### RECORD SET
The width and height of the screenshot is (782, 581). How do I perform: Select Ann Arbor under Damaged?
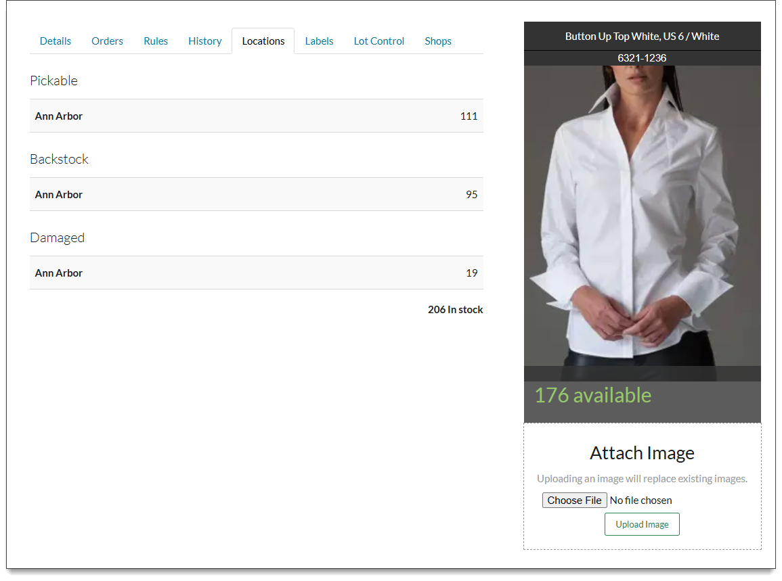pos(59,273)
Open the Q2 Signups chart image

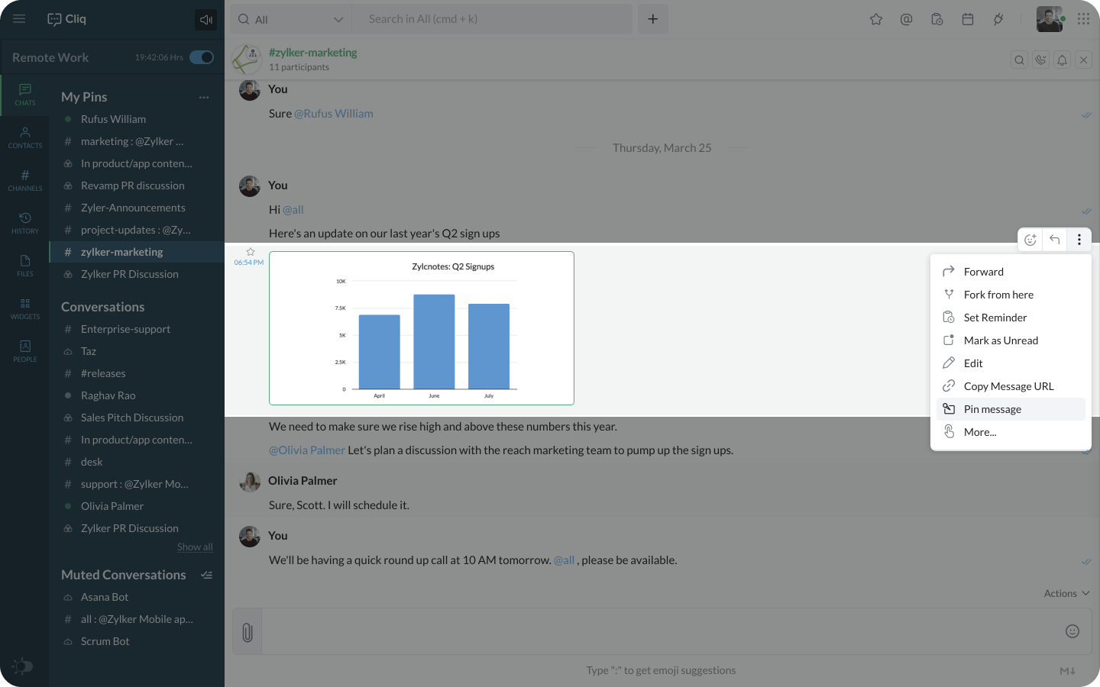(422, 328)
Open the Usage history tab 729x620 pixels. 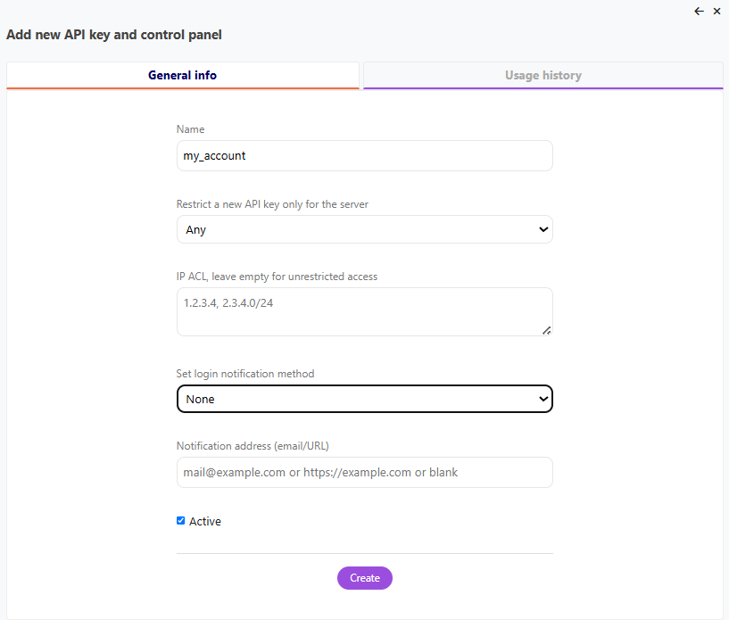(x=543, y=76)
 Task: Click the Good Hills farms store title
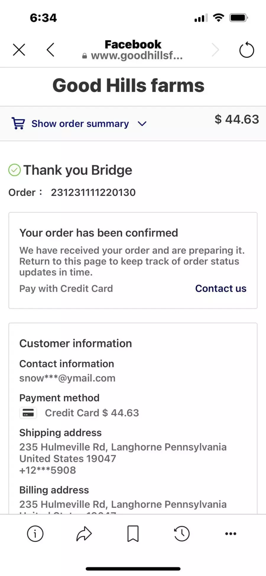pyautogui.click(x=129, y=85)
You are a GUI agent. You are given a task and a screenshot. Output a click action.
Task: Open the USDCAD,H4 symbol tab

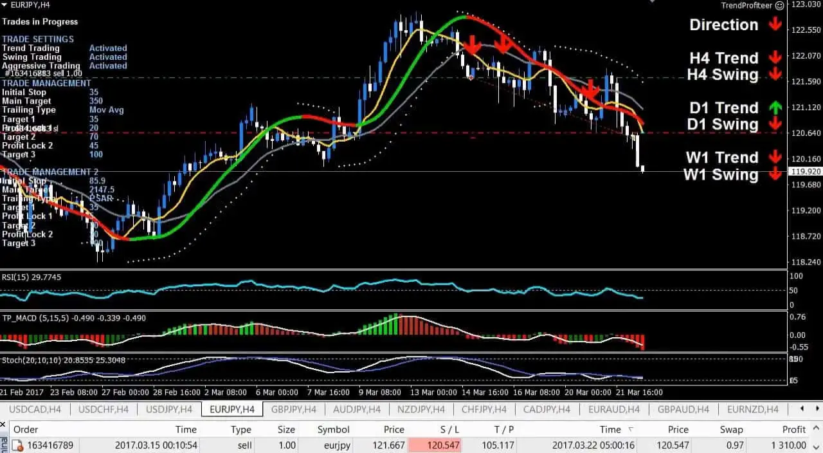pos(35,409)
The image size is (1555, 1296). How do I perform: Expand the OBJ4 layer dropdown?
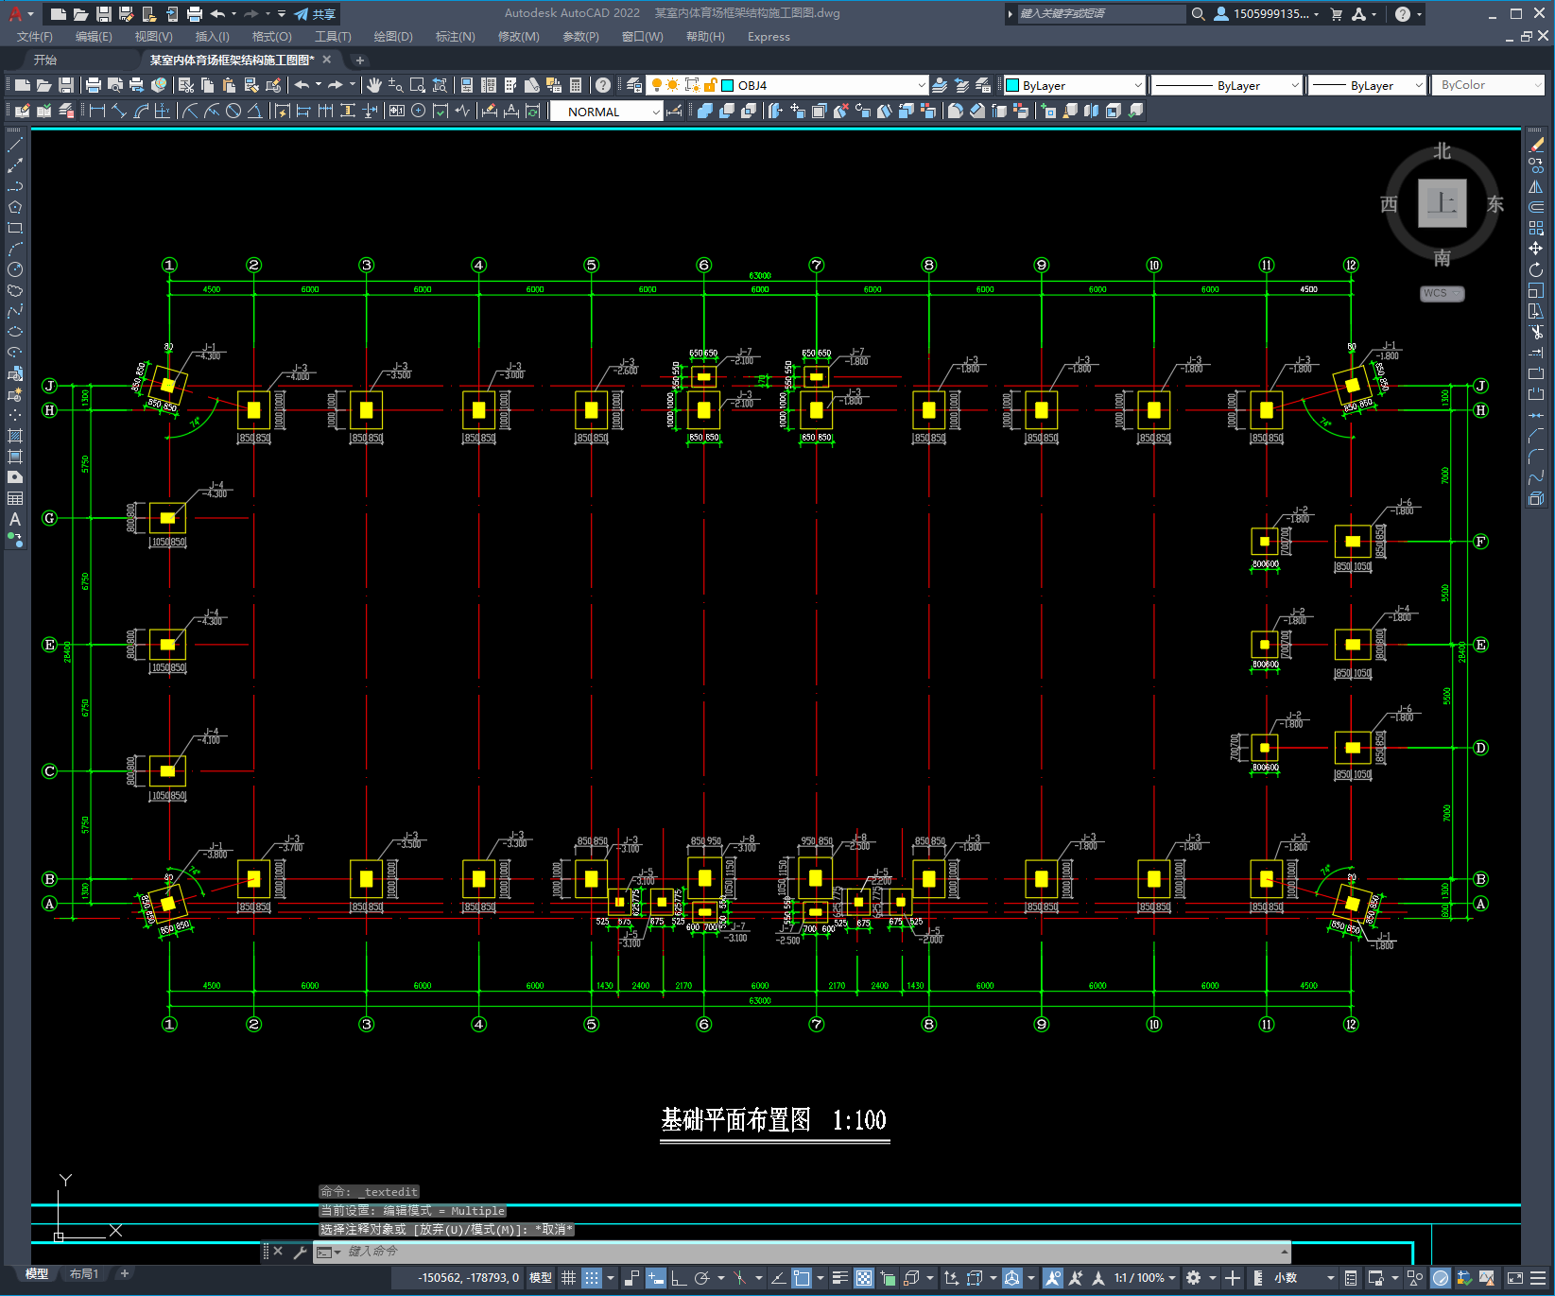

### WORK TASK
Starting with the line that contains "Task: Open the USDCAD,H4 symbol tab", repeat each line exactly through the last line of the data above, and nothing more; the pictures stay out.

### RESULT FOR THIS EXERCISE
Task: Open the USDCAD,H4 symbol tab

pos(35,409)
The image size is (1555, 1296). How do I perform: Expand the OBJ4 layer dropdown?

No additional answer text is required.